EXERCISE TEXT »
Noting that “Members of Congress from both parties have claimed that long monopolies are needed to stimulate investments in research and development,” the authors declare their strong disagreement with this position. Although they acknowledge that developmental costs for new biologics are “undoubtedly expensive,” they contend that “this is just as true for products that the FDA classifies as ‘small-molecule,’ or conventional, drugs as it is for biologics.” Mr. Love and Mr. Glassman also argue that “innovation has prospered under the Hatch-Waxman regime.” Biologic manufacturers, however, would likely disagree with these assertions, and Amgen Inc. Vice President and Law & Intellectual Property Officer Stuart Watt did just that last March in a presentation at the Biotechnology Industry Organization (BIO) Intellectual Property Counsels’ Committee (IPCC) conference (see “Amgen VP Makes Case for Longer Exclusivity Period in Follow-on Biologics Legislation”).

DATA SHOWN »
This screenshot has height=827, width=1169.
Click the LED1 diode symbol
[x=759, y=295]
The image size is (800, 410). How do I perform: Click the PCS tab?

INSTRUCTIONS »
(a) Answer these questions about the text on biologics exclusivity:
(i) Who, according to the authors, has claimed that long monopolies are needed to stimulate investment in research and development?
(ii) Under which regime do Mr. Love and Mr. Glassman say innovation has prospered?
(iii) At what conference did Stuart Watt give his presentation?
(b) Extend the text on biologics exclusivity, picking up after its final sentence.
The lines come from a separate source and are unrelated to the text on biologics exclusivity.

RESPONSE LIST »
(a)
(i) Members of Congress from both parties.
(ii) The Hatch-Waxman regime.
(iii) The Biotechnology Industry Organization (BIO) Intellectual Property Counsels' Committee (IPCC) conference.

(b)
Mr. Love and Mr. Glassman conclude their article by noting that while Article I, Section 8, Clause 8 of the Constitution confers upon Congress the power “[t]o promote the Progress of Science and useful Arts, by securing for limited Times to Authors and Inventors the exclusive Right to their respective Writings and Discoveries,” the Founders “understood the need for balance in creating monopolies that were temporary” — i.e., which existed for limited times. The authors state that “[e]ndless monopolies, particularly those created by regulatory measures, must be avoided,” concluding that “a 12-year exclusion simply does not meet the test of logic.”